Material for this task:
== Segment start ==

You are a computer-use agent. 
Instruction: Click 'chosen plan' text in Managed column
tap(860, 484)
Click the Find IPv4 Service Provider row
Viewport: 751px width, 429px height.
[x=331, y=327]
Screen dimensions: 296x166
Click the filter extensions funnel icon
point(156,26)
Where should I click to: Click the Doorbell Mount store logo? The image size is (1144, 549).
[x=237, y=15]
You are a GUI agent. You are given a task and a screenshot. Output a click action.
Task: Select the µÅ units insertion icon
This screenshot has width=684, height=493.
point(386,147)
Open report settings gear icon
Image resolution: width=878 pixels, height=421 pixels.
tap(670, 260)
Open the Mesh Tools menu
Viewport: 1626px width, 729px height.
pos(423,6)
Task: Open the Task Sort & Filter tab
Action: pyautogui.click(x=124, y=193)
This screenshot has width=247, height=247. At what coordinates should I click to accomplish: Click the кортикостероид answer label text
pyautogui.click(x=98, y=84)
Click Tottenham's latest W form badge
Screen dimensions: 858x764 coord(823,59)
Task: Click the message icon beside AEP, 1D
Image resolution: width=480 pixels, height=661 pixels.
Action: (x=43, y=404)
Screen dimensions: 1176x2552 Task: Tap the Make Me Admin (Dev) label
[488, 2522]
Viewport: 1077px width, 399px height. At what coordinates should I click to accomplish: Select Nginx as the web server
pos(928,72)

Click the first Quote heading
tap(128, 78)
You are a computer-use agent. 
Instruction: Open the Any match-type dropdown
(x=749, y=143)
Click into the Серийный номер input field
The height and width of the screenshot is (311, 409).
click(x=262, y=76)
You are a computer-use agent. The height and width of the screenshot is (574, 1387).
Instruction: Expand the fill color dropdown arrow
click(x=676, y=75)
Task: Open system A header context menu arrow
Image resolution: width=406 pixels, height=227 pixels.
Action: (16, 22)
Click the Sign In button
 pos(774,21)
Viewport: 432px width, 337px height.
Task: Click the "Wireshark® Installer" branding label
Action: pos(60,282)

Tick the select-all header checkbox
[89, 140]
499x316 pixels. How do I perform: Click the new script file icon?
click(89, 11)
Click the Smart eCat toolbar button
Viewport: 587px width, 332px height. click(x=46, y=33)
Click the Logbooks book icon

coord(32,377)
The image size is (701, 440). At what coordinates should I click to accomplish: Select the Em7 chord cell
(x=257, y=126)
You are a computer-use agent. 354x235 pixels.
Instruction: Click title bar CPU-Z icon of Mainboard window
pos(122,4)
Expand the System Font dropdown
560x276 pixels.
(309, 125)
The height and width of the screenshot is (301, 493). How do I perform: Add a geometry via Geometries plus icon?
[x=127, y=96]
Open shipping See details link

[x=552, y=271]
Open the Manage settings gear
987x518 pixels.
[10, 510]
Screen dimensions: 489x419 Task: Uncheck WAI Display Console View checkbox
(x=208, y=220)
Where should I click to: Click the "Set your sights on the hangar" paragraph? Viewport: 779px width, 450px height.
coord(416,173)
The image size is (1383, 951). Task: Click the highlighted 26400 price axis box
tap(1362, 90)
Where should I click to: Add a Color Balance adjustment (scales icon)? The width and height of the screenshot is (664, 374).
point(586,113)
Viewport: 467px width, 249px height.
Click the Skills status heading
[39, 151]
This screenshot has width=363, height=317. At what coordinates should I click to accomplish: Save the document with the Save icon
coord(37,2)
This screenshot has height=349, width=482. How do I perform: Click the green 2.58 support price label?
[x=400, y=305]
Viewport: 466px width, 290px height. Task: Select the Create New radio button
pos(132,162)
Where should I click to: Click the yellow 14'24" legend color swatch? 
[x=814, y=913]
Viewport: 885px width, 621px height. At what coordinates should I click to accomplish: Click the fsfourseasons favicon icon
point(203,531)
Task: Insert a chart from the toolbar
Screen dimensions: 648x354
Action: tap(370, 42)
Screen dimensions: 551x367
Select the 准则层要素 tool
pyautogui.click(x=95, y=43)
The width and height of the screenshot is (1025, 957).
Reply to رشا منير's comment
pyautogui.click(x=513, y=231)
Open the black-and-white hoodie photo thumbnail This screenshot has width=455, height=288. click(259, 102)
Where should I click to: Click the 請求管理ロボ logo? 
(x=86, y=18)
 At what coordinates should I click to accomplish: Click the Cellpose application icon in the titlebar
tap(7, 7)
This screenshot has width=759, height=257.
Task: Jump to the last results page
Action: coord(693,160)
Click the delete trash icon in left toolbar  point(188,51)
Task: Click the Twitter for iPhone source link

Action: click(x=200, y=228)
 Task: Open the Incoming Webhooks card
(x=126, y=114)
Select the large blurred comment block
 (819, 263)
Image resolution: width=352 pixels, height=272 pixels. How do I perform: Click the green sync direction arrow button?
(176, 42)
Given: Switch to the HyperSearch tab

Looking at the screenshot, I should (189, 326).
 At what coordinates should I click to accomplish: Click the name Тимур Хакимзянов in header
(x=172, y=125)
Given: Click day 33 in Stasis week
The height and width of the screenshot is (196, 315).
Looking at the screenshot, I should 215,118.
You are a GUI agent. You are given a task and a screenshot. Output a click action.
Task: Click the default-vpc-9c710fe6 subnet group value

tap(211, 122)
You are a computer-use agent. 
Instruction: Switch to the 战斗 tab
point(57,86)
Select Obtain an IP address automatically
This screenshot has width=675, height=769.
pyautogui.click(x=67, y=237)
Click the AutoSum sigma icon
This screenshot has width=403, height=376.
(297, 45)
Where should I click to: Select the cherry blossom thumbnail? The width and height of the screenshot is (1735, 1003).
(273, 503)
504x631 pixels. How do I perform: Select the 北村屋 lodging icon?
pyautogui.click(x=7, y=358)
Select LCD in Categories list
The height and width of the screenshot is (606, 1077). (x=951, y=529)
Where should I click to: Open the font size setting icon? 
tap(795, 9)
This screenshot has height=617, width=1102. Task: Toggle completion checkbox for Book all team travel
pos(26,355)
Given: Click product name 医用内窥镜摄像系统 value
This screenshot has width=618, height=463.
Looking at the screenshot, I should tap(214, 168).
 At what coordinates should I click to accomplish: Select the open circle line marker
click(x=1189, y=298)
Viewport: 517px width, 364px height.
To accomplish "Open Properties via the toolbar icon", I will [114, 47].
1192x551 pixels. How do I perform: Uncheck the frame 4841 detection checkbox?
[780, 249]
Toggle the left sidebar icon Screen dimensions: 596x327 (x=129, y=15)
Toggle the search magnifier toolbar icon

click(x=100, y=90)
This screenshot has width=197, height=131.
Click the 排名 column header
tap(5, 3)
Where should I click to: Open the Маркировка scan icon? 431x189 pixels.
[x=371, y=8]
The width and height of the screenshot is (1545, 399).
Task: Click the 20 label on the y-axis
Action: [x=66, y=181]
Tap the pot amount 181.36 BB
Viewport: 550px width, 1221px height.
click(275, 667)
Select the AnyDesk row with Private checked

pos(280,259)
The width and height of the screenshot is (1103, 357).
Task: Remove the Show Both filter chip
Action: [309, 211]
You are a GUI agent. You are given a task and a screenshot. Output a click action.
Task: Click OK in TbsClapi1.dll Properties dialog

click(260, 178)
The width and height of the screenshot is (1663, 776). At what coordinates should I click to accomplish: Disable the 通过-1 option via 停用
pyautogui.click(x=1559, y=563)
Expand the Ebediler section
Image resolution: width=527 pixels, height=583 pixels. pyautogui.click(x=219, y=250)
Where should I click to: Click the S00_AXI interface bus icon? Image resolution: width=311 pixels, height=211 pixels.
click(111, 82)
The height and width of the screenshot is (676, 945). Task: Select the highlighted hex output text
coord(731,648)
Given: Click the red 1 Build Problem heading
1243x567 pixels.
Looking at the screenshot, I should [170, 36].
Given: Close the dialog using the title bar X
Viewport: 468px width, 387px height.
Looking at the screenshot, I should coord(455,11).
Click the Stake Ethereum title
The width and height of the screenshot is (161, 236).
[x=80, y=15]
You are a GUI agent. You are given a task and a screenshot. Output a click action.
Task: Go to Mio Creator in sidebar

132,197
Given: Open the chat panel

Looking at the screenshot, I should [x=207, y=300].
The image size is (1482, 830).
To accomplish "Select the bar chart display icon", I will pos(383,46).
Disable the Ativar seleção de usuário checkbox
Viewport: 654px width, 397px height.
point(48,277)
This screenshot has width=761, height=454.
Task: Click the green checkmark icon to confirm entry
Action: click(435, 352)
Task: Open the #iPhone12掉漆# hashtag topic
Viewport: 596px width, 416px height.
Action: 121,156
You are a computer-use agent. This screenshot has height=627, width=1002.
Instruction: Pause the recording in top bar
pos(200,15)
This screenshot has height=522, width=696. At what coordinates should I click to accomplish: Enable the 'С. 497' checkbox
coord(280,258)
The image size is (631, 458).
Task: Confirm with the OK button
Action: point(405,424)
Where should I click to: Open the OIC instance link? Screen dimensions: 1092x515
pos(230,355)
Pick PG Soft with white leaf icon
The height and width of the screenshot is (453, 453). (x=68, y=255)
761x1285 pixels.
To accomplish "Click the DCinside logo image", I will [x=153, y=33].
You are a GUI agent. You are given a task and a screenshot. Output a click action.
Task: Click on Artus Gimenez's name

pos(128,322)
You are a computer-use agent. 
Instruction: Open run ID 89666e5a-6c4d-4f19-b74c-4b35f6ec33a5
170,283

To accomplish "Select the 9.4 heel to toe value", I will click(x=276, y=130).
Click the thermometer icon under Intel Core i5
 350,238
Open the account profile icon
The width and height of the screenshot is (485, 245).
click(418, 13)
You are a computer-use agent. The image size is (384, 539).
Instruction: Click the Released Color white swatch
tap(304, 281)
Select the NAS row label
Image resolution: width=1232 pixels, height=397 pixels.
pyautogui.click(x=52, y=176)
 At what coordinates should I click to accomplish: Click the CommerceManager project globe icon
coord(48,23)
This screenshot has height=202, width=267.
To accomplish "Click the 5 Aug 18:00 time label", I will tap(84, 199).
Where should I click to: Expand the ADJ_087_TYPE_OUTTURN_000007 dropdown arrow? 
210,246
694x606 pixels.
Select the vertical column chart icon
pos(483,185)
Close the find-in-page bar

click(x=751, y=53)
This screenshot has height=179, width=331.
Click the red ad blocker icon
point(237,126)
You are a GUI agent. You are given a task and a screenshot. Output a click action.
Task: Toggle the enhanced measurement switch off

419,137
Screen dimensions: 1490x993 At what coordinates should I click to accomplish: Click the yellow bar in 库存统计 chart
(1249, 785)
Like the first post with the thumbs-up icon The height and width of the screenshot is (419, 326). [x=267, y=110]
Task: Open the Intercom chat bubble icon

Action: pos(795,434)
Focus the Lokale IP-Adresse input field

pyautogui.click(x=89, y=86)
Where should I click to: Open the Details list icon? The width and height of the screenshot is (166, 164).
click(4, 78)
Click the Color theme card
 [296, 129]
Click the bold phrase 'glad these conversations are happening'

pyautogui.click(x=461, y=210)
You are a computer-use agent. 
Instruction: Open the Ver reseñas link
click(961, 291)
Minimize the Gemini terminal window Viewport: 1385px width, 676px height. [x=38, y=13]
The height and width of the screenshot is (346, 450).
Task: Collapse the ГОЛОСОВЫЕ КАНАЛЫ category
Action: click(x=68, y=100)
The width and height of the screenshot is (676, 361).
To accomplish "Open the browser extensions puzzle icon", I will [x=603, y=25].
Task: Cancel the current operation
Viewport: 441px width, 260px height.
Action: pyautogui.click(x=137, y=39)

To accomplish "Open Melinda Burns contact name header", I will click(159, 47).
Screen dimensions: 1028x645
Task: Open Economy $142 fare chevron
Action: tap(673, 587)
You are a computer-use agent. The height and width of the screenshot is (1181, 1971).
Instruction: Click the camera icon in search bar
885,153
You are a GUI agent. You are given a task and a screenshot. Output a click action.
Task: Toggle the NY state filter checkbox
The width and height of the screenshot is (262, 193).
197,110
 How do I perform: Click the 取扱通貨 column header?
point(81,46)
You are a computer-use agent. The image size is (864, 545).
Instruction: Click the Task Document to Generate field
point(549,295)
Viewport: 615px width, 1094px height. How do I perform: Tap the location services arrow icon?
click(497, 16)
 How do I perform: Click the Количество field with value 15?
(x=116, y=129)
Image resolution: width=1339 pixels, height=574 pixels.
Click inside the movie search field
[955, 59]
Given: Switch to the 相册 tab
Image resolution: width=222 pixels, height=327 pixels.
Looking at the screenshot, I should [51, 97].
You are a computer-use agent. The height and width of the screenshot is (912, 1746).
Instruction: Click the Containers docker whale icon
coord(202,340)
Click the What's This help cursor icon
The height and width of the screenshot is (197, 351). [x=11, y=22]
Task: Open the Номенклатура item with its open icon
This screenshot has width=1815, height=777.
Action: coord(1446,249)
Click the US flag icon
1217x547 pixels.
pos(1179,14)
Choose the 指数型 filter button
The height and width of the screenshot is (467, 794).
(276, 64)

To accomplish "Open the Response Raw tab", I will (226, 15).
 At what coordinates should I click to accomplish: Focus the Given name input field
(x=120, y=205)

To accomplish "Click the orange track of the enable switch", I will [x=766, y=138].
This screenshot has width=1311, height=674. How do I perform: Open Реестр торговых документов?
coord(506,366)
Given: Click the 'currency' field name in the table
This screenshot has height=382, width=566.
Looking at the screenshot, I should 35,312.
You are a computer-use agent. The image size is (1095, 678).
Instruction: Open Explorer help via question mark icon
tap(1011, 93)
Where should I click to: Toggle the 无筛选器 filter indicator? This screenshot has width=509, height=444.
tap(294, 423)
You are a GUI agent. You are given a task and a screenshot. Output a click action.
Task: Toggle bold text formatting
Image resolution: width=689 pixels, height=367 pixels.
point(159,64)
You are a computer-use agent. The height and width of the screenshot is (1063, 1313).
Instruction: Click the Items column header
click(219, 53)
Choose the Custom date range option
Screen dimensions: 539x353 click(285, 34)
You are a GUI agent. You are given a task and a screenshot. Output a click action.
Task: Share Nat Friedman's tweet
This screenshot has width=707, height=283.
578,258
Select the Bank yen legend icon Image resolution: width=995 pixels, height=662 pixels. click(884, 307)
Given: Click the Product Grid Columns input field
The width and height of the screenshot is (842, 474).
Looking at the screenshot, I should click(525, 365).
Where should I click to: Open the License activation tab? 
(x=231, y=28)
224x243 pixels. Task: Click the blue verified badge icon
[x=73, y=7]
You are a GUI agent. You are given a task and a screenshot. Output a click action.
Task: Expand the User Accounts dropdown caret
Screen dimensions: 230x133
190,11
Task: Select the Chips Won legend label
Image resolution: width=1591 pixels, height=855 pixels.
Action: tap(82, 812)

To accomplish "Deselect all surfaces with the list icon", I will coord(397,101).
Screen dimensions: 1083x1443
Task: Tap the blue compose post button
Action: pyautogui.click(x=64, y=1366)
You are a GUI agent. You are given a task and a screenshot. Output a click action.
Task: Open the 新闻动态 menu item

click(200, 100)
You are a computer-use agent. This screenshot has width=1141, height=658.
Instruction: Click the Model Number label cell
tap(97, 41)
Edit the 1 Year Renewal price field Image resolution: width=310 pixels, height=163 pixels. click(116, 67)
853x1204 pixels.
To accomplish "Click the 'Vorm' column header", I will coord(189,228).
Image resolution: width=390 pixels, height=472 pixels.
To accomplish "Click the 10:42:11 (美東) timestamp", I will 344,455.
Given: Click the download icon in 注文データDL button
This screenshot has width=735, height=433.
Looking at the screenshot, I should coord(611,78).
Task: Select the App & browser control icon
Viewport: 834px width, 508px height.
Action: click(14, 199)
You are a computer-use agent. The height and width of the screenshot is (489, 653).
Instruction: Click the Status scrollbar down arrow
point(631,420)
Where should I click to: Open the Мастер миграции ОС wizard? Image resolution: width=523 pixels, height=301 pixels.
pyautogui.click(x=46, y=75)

== Segment end ==

Assignment: Only lines with the word "settings" belong in the answer; copy each of them from the material above.

Response box:
Open report settings gear icon
Open the Manage settings gear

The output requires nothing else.